No es arbitrario el bar sin mesas, ni siquiera taburetes altos, la freidora la están limpiando, no es posible flamenquín ni bocadillo de calamares, no no hay churros a las cuatro y media de la tarde. Un hombre reclama algo de comer y no lo hace como un encargo sino como una súplica, no cabe por el momento una cerveza más en él y el camarero no lo mira al responderle. Una mujer de color negro viste sombrero y vestido rojo. El mismo vestido rojo que llevaba ayer, lo que te invita a pensar en una estancia improvisada en la ciudad, con una muda en el bolso y el cepillo de dientes de viaje plegado que hay que rebuscar desnuda por la mañana al salir de una cama que es tan ajena como el sabor de esa pasta de dientes de supermercado que tomas prestada y que vuelves a dejar con el tapón semiabierto.

Al fondo hay alguien, como en Las Meninas, pero no se encarga de abrir paso sino que, de espaldas, cierra el paso apoyado en el quicio de la puerta, deseando cerrar el mundo mientras otra barre y friega, agotados tras nueve horas de planchas calientes y bolsas de leche en jarras de plástico. No hay corbatas en la estación, se han quedado todas en frente, tomando un tren, comprando una envasada y empaquetada porción de no-olvide-su-pastel-cordobés, souvenir-me-acuerdo-de-ti-tarde.
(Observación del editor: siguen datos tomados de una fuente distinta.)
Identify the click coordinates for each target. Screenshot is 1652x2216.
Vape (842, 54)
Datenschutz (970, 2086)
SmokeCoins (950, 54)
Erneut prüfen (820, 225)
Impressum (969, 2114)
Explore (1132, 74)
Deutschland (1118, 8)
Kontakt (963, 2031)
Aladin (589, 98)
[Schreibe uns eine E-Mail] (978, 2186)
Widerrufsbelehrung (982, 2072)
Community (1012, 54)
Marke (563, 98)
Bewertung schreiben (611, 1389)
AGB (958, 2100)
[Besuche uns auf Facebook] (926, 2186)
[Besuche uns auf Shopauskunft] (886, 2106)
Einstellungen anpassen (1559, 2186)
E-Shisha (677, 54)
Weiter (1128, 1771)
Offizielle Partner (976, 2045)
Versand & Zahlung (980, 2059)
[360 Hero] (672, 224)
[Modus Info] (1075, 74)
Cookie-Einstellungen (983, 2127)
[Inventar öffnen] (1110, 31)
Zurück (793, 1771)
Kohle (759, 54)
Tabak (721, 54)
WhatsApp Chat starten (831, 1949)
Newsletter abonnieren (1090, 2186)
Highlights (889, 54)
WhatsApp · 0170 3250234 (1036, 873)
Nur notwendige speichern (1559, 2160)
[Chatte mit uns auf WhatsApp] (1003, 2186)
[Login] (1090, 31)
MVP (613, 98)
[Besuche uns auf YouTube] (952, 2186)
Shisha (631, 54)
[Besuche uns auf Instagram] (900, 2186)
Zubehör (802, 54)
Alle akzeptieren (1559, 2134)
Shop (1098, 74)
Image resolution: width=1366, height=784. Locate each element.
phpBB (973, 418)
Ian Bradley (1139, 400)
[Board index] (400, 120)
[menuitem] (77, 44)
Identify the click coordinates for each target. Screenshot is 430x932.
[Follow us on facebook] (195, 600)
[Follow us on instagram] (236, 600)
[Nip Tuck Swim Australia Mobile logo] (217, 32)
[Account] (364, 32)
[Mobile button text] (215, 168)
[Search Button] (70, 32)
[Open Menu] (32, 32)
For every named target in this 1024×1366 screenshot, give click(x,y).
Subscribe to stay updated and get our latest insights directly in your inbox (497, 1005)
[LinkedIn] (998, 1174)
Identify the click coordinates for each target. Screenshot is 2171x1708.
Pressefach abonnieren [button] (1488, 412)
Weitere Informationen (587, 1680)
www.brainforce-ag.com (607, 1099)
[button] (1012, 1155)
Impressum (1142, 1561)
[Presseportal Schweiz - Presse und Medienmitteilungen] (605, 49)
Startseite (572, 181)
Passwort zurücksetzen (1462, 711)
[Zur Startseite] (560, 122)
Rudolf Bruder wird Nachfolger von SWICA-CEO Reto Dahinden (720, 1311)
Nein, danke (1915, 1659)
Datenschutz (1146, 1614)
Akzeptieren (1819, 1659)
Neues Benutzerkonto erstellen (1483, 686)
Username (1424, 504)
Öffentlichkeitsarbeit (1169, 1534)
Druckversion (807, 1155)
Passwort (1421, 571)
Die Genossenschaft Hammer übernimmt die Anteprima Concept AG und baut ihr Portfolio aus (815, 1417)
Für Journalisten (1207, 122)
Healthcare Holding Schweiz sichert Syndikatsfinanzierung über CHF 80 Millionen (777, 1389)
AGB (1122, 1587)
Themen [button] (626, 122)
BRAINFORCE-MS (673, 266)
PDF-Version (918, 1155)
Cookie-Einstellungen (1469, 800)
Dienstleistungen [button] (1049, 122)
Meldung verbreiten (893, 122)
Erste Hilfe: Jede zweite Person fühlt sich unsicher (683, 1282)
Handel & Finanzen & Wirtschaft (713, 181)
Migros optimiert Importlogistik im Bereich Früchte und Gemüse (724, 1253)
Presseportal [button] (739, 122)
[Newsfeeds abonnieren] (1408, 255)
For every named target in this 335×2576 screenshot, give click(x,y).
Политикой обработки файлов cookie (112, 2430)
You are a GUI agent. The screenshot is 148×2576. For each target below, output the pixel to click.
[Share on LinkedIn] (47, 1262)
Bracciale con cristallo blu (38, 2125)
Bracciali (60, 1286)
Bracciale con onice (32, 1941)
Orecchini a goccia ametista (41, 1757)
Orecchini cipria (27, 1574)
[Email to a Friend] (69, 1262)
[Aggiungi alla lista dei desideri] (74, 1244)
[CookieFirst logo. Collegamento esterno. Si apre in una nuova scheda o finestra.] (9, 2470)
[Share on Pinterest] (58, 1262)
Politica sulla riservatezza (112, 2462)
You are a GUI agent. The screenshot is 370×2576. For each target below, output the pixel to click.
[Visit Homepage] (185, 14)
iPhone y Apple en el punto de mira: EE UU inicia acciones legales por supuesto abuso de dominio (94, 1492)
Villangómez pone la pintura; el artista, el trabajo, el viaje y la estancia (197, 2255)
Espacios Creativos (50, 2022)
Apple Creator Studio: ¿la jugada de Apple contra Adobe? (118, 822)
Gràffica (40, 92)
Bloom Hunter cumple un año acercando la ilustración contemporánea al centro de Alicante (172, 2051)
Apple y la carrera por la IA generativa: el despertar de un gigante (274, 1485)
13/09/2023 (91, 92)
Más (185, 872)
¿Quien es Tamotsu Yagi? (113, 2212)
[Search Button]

El autobús te deja mirar la ciudad desde lo alto. Desde ahí se ve la amenaza de verano matando las plantas que hasta hace días reconquistaban los espacios abandonados de los solares, las manos de los conductores apoyadas en las rodillas al aire de las copilotos, los colchones sin viscoelástica ensangrentados en los pisos de Cepansa al subir la joroba de Asland, el Lidl abierto y vacío a media tarde con dos cajeras y un encargado en el polígono industrial. Ya en la carretera, el autobús es un sucio elefante lento con interior color-de-camisetas-de-los-noventa, televisores apagados incrustados en la carrocería, revestimientos plásticos imitación mármol y serigrafías punto-es en las ventanas. Mujeres mayores de pelo corto, una mujer negra con sombrero y vestido rojo, jóvenes con tupé y nuca rasurada y bolsas del piedra en el hueco sobre los asientos. Salida de socorro, martillo de emergencia. Salida de emergencia con letras al revés: aicnegreme ed adilaS.